Les MARCL peuvent être définis comme étant un mode de règlement des conflits par voie extrajudiciaire, dont la procédure se fait exclusivement en ligne, qu’il s’agisse d’arbitrage ou de médiation. L’intérêt de ce système résiderait donc en la rapidité, clarté et faible coût de la procédure. Ce système duquel on attribue la première application en matière commerciale à Colin Rule, fondateur de « onlineresolution.com » puis co-fondateur de l’actuel leader mondial « Modria » a été développé de façon différente aux Etats-Unis et en Europe. L’approche américaine est de nature holistique et ne se limite pas aux litiges commerciaux, mais s’étend aussi à certaines procédures civiles dont les divorces. L’approche européenne est beaucoup plus prudente dans l’utilisation de cette nouvelle forme de justice et se cantonne aux litiges commerciaux en ligne. Le Parlement Européen, dans son règlement du 21 mai 2013 (524/2013) rend même obligatoire dès le 9 janvier 2016 la présence d’au moins deux cours arbitrales en ligne par pays de l’Union et organise une plate-forme à l’échelle européenne regroupant toutes les cours nationales dans le but de redonner un second souffle au marché commun en ligne en garantissant les droits des consommateurs européens. Dans le cadre de cette directive, de nombreuses expériences sont en train d’être menées dans certains pays de l’UE.
Une invention américaine
Dès le début des années 2000, quelques avant-gardes, tel Colin Rule, qui fut formé à la médiation par les Quakers et passionné par les nouvelles technologies, se rend compte de l’intérêt que représente ce marché encore très peu visible. Aux frémissements de l’internet que nous connaissions il semblait déjà difficile d’imaginer l’essor incroyable à venir du commerce en ligne, ainsi que des litiges en résultant. Aussi, avaliser la possibilité d’étendre ce genre de mode de règlement des conflits à d’autres aspects de la vie non-numérique semblait être de la science-fiction. Cependant, ce fut bien le cours des événements qui se sont produits en ce début de siècle. Après avoir développé et lancé son site internet de résolution des conflits en ligne et avoir automatisé une bonne partie du processus de traitement du conflit, Colin Rule fut remarqué et engagé par E-bay qui détenait aussi Paypal, en 2003. Il construit alors le système automatisé de règlement des litiges commerciaux des utilisateurs de ces plate-formes et alla jusqu’à automatiser 90 % du mécanisme traitant les litiges. Face au succès de ce système et à la possibilité d’augmenter encore son champs d’action et ses profits, Ebay décida de donner son autonomie à son projet et Modria, leader actuel du marché fut créé en 2011. Chaque année Modria traite des dizaines de milliers de litiges en ligne et ce nombre est prévu d’augmenter dans les prochaines années.

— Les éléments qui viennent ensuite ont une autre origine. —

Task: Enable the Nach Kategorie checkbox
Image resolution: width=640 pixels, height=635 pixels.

Cependant, aux Etats-Unis et bientôt dans d’autres pays, il est possible d’utiliser ce même système pour d’autres types de litiges, non commerciaux cette fois-ci. En effet, le site « divorce-support.com » propose à ses utilisateurs de divorcer en ligne, le divorce ne sera pas prononcé par un juge mais par un arbitre qui viendra émettre une sentence arbitrale pour organiser la séparation des époux. La décision de l’arbitre ne sera pas dotée de force exécutoire concernant le sort des enfants dans la plupart des Etats fédérés.

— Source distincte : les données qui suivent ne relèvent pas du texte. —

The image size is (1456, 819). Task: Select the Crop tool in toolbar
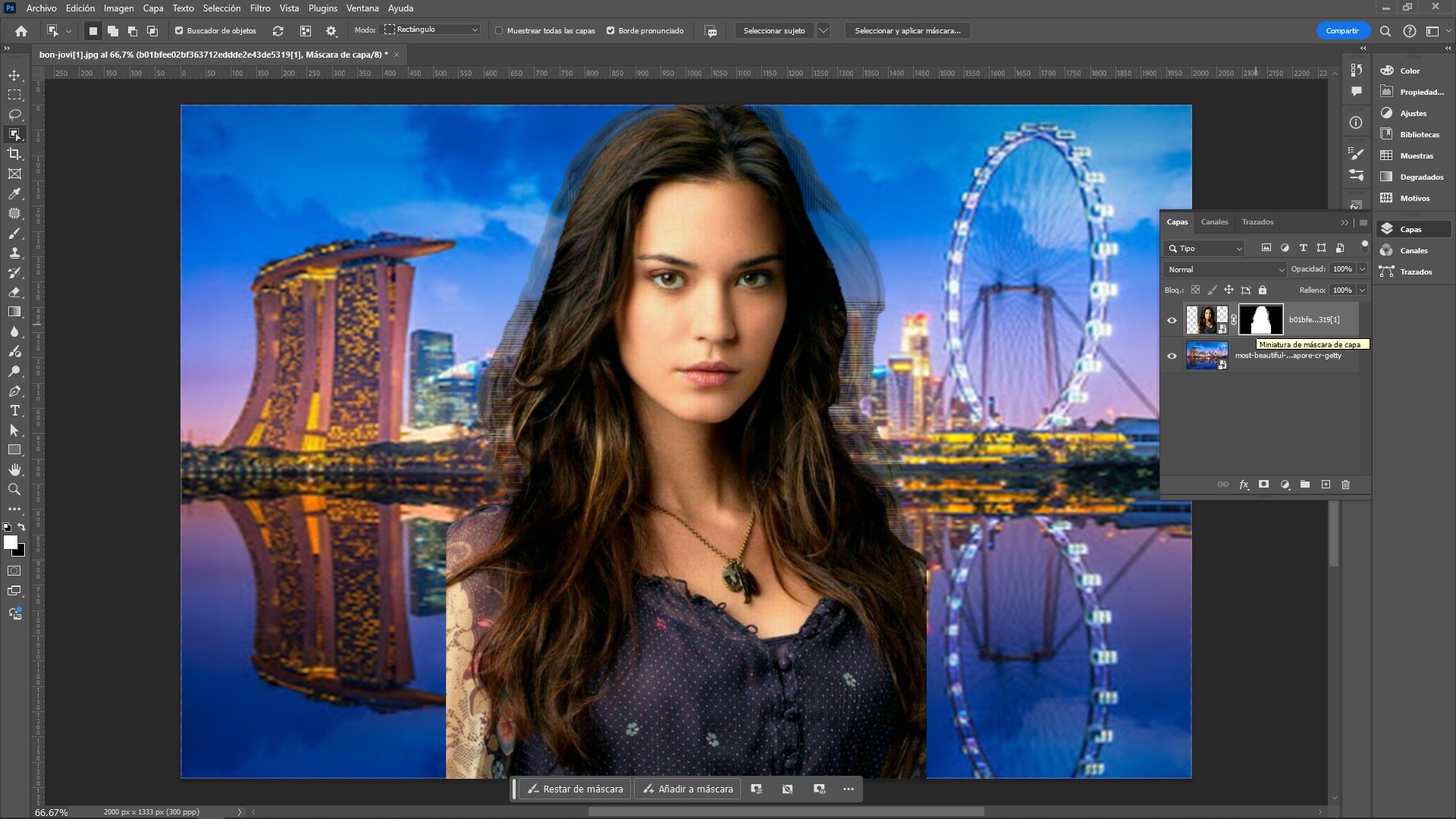14,154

Une obligation européenne dès le 9 janvier 2016
Selon les articles 169(1) et le point (a) de l’article 169(2) du Traité sur le Fonctionnement de l’Union Européenne ainsi que l’article 38 de la Charte des Droits Fondamentaux de l’UE, l’Union doit contribuer à une protection de haut niveau des consommateurs européens. De plus, afin de garantir la bonne application de l’article 26(2) TFUE, qui prévoit le marché commun, les consommateurs doivent avoir confiance dans le marché numérique européen. Aussi, dès 2011, la Commission avait soutenu qu’il était nécessaire de développer les modes alternatifs de règlement des conflits dans le cadre du commerce électronique pour renforcer la confiance dans le marché commun. Cette recommandation a obtenu force obligatoire avec le règlement n°524/2013 du 21 mai 2013 qui prévoit que les États doivent se doter d’au moins deux cours arbitrales sur le commerce en ligne dès le 9 janvier 2016. Ce même règlement prévoit la création d’une plate-forme européenne recensant les cours arbitrales des États. Cette approche top-down se cantonne aux litiges commerciaux en ligne et ne prend pas en compte d’autres aspects des relations privées, celles-ci ne tombant pas dans son champ de compétences. Dans le but d’entrer en conformité avec le règlement les pays réfléchissent à la manière d’aborder la question au travers de rapports et d’expériences grandeur nature.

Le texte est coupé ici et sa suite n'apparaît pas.